Seventh, these cases indicate that the boundary between cyber-dependent crimes and cyber-enabled crimes is blurred. There are clear similarities between cases in each category, such as the presence of social engineering and money muling components. Tied to this, it is also clear that supposed cyber-dependent cases, like those centred on malware, actually involve a number of less technical components that are central to the success of the business model. For this reason, within profit-driven cybercrime, pure cyber-dependent crimes may rarely exist. This is because targeting a computer or system alone will not lead to any profit, without a number of additional elements, such as manipulating users into infecting their machines, and having a network of partners to receive, cash out, and/or launder the proceeds. It should not be overlooked that many present-day malware schemes are actually forms of (cyber-enabled) banking fraud or extortion. But, conversely, it must be remembered that some cyber-enabled crimes might look like conventional fraud, but have the use of computers, the internet and/or other technology at the core of their business model, and particularly with regard to the engagement with victims.

Before concluding, some study limitations have to be addressed. First, we took strong steps to ensure that a range of different types of financially-motivated cybercrime cases were included in this project. At the same time, 10 cases should not be viewed as representative of cybercrime or offender behaviors as a whole. Second, the small number of cases also limited the amount of comparison possible between different cybercriminal networks employing the same business model. Third, these cases speak to the UK context, and to the threats that are being targeted against this country. They do not provide as much information on attacks/scams being carried out elsewhere. Fourth, only cases investigated by UK law enforcement can be included in this research, which means that certain kinds of cybercrime might be occurring within the UK but are not being tracked and/or prosecuted there (though they may be elsewhere).

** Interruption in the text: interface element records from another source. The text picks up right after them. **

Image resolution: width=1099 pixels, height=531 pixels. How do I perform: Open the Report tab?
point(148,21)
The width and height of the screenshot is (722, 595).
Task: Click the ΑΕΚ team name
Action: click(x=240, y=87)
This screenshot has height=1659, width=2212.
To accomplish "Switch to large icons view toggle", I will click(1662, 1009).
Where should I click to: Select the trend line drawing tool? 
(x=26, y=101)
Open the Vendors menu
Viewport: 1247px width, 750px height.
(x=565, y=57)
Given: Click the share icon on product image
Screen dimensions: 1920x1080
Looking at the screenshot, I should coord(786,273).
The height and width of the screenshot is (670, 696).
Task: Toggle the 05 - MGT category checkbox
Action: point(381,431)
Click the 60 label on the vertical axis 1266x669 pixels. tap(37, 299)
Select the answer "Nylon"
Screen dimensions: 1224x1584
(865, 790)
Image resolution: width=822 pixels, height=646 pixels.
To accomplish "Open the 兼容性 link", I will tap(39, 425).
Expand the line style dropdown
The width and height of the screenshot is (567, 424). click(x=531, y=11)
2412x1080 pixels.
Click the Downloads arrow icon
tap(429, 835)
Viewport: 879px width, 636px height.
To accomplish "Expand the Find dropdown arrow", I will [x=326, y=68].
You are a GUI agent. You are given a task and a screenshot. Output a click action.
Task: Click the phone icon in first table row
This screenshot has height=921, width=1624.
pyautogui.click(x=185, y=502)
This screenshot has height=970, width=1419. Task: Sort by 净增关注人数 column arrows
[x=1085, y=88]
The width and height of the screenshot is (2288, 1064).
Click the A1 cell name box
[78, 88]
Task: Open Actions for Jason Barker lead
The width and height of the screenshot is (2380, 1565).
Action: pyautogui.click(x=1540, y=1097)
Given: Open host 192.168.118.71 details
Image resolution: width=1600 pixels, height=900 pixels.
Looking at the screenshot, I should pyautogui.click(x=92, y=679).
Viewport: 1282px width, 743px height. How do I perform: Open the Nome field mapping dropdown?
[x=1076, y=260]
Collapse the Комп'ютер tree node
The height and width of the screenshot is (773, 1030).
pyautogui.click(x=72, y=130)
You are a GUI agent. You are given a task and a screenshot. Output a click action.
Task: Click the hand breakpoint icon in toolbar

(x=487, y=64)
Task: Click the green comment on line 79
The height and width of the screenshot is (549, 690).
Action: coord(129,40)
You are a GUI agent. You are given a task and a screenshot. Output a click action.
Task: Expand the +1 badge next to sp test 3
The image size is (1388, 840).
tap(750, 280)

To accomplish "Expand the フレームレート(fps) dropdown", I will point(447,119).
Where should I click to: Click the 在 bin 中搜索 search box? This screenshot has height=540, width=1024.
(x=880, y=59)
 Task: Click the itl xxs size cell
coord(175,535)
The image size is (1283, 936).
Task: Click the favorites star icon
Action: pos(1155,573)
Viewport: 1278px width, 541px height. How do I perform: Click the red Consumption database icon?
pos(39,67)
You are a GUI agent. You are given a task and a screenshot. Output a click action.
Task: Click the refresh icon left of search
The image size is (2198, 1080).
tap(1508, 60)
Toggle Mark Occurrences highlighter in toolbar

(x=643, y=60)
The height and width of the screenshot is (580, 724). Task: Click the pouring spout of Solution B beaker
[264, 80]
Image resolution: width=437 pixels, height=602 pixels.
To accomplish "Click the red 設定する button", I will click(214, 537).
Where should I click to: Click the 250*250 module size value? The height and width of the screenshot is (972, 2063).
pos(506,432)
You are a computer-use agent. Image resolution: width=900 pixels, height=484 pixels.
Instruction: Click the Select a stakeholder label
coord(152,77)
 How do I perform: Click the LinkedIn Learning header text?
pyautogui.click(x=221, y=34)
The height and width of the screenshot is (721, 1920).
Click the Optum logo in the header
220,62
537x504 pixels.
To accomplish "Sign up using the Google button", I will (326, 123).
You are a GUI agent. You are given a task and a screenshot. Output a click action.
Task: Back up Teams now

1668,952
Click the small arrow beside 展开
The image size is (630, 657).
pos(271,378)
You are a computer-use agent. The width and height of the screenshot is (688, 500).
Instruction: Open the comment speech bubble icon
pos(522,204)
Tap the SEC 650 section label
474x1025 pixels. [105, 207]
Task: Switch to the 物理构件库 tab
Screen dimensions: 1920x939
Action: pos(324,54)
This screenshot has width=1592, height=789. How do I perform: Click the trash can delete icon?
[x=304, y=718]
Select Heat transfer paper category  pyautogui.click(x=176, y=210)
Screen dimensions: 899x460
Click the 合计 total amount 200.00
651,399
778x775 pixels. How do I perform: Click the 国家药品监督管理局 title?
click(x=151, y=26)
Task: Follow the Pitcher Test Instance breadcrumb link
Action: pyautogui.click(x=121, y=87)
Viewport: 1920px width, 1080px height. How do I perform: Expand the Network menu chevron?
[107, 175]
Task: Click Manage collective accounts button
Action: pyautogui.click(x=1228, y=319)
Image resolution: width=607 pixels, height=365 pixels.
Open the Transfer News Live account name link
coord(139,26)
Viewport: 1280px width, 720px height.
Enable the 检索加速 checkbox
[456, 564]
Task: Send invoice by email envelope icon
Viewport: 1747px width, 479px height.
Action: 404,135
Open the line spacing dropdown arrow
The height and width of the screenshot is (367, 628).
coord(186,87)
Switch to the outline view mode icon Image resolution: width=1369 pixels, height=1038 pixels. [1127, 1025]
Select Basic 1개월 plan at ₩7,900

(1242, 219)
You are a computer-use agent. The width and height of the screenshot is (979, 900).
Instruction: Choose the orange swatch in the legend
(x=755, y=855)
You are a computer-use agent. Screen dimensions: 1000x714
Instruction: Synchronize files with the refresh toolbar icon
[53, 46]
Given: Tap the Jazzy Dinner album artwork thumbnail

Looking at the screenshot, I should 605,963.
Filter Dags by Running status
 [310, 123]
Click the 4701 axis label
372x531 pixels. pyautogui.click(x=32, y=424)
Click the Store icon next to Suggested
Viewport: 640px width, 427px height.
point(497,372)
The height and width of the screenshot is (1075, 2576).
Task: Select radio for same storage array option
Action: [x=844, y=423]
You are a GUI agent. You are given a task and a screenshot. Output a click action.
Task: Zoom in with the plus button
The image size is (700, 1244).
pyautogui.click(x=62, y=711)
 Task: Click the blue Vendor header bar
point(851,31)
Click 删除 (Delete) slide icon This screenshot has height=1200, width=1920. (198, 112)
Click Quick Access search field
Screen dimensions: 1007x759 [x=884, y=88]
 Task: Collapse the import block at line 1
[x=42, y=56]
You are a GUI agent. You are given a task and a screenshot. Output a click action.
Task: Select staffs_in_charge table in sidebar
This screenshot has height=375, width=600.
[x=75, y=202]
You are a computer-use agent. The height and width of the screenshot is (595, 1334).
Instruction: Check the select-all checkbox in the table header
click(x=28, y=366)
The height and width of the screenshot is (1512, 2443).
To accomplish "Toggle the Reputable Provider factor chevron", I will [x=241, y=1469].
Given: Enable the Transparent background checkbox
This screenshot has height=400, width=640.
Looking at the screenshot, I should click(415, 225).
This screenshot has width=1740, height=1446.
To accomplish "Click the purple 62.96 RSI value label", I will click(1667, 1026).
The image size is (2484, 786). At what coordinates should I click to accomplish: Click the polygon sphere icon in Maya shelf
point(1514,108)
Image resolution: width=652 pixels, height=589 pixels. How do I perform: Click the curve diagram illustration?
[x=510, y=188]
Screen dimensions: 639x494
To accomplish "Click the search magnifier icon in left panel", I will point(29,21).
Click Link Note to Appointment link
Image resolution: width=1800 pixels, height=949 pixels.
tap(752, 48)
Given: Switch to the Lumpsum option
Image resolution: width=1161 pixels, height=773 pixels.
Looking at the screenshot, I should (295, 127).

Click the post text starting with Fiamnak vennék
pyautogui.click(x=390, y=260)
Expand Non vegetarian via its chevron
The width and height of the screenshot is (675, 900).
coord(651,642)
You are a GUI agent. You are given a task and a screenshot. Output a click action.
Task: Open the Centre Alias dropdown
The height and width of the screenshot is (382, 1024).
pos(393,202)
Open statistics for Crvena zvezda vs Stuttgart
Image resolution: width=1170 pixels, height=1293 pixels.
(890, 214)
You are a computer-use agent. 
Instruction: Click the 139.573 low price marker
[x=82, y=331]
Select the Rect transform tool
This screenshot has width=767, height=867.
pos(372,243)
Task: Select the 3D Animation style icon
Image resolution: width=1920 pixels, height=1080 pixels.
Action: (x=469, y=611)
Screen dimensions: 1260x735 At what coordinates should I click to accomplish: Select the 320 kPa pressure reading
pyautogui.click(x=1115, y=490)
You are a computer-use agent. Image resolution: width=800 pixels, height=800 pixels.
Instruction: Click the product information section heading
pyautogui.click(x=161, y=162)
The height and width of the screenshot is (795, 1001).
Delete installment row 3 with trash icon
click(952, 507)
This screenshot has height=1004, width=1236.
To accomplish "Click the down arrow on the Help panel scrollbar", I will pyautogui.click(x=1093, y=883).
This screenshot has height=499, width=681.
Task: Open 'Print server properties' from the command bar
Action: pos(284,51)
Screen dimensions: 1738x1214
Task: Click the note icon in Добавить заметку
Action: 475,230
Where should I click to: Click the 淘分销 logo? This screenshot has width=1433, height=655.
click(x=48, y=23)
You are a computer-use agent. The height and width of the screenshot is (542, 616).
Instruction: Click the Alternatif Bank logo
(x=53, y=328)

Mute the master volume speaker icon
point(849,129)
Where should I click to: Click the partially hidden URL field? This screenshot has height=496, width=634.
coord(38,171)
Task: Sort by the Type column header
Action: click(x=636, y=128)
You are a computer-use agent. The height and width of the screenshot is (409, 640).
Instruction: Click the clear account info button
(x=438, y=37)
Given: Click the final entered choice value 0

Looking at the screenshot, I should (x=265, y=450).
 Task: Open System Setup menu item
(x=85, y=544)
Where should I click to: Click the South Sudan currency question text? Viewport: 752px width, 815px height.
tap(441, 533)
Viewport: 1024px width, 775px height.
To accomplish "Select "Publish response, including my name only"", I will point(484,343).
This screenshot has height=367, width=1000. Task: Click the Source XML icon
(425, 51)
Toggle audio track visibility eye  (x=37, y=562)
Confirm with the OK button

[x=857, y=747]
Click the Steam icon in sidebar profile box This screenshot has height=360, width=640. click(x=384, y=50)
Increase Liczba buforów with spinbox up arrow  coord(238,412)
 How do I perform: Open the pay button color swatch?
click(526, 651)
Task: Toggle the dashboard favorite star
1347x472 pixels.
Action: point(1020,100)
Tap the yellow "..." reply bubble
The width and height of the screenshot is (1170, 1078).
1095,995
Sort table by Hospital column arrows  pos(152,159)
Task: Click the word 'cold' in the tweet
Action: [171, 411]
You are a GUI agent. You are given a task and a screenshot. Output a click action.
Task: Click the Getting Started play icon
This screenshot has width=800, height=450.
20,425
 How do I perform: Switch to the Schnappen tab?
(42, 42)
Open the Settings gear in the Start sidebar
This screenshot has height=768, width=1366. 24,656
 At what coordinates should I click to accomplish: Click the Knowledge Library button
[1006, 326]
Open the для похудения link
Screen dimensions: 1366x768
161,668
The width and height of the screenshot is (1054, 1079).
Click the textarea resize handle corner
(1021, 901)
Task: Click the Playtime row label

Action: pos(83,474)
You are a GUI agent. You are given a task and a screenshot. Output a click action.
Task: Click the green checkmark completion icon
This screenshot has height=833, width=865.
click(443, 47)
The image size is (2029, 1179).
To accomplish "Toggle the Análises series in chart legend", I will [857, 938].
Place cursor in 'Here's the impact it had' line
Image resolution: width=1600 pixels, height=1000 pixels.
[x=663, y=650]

Finally, because we intentionally sampled for more serious/international cases so we could better understand these types of cybercrime, there is natural in-built bias tilting the selection of cases in this direction.

There is enormous scope for future waves of data collection on closed cybercrime cases in the UK and beyond. By expanding this approach, some of the limitations noted here would be addressed and our knowledge of cybercriminal networks and their business models would continue to be enhanced. By better understanding a range of cybercriminal cases, this endeavour could lead to focussed policy recommendations for disrupting these networks and addressing this threat through a range of approaches.